Amusing Monday: Ivar knew how to clam it up

I believe it was Ivar Hagland who first made clams funny in the Puget Sound area.

I couldn’t find a video of the original Dancing Clams, but the Ivar’s Web site contains a bunch of clammy TV commercials made as parodies of movies. The one embedded to the right is called “Ivar’s Chariots of Clams,” a takeoff of the runners on the beach at the beginning of “Chariots of Fire.”

There’s also “Ivar’s Dances with Clams,” “Back to Clam Future” and “Ivar’s Cavemen.”

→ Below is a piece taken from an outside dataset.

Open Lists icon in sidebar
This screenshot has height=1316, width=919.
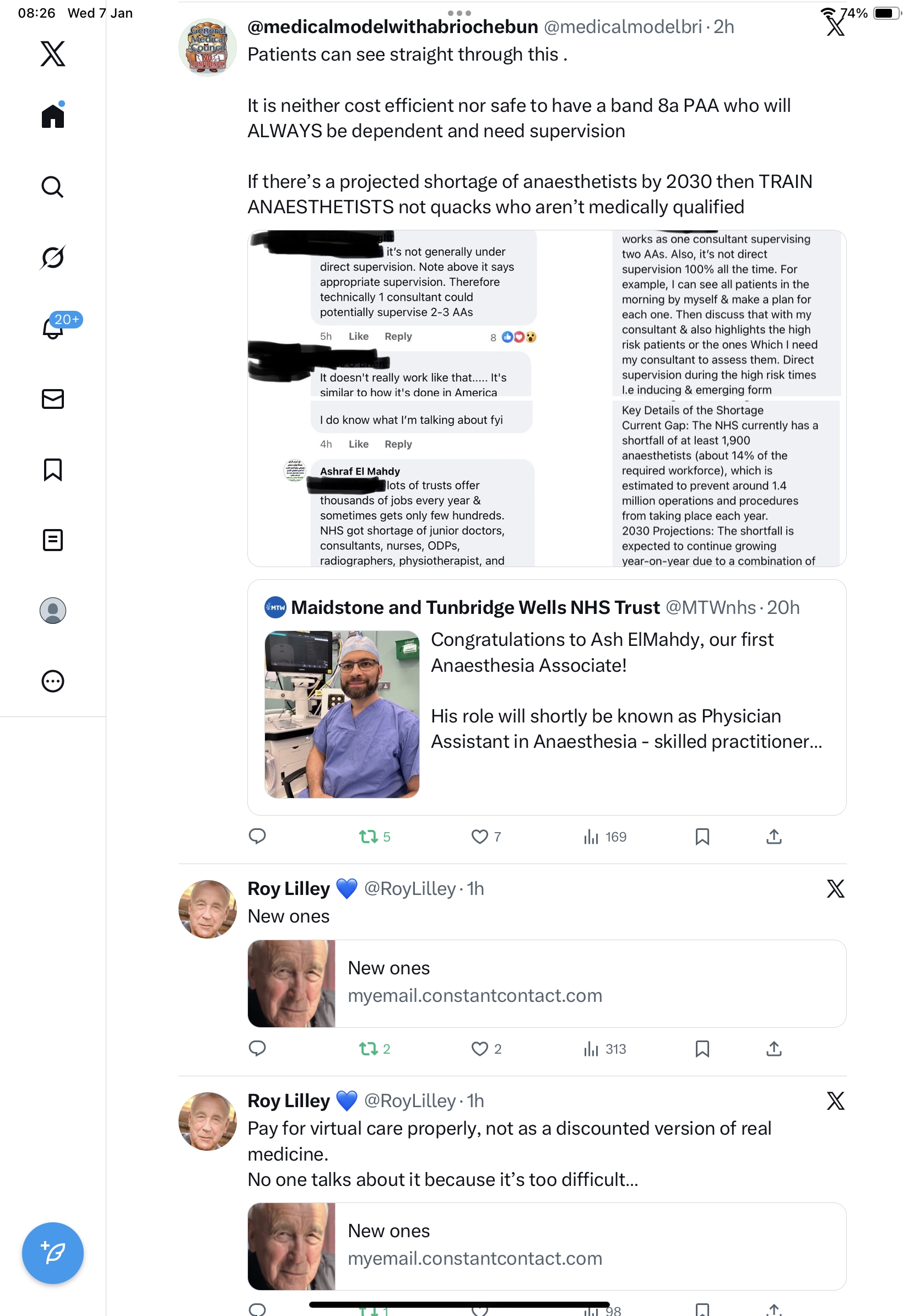coord(52,540)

In a different vein, there is “Ivar’s Rapping Fishermen.” Finally, in searching for these old videos, I found a music video about Ivar’s by Jr Cadillac, one of Seattle’s original rock ‘n’ roll bands. It’s called “Ivar’s Singing Clams.”


Before leaving Ivar’s multimedia, I’d like to leave you with a song sung by Ivar himself called

      1. “Puget Sound.”
Listening to it now, the song sounds as quaint as Ivar himself. Listen to the song to pick out familiar landmarks around the region.

If recollections of Ivar Haglund aren’t amusing enough, I’d like to point out that the mascot of The Evergreen State College is a giant clam, the geoduck. Is the photo I found on the school’s Web site really the mascot that incites team spirit at sports events? Click here to read the lyrics to “The Geoduck Fight Song.”

I’ll leave you with a recent bit by Stephen Colbert, who apparently enjoys putting eyes on little clams and dressing them up to look like movie characters. Click on the video player for “Googly Eyed Clams.”

Colbert Report – Googly Eyed Clams via

2 thoughts on “Amusing Monday: Ivar knew how to clam it up

  1. Ivar must be rolling in his grave at what has become of his legacy. The food has gone downhill, the prices off the charts and yet they still don’t have the money to sponsor the Elliot Bay Fireworks show. Shame.

    I told myself I was done with Ivars, after 30 years of patronage. I did breakdown yesterday coming home from seafair. To my disappointment I was handed warm soggy fish and chips, no doubt sitting behind the counter for some time.

  2. It could be that the latest generation of diner doesn’t know what well prepared fish & chips should taste like.
    Moreover, in the old days, ‘real’ fish was used….and our waterways weren’t so polluted.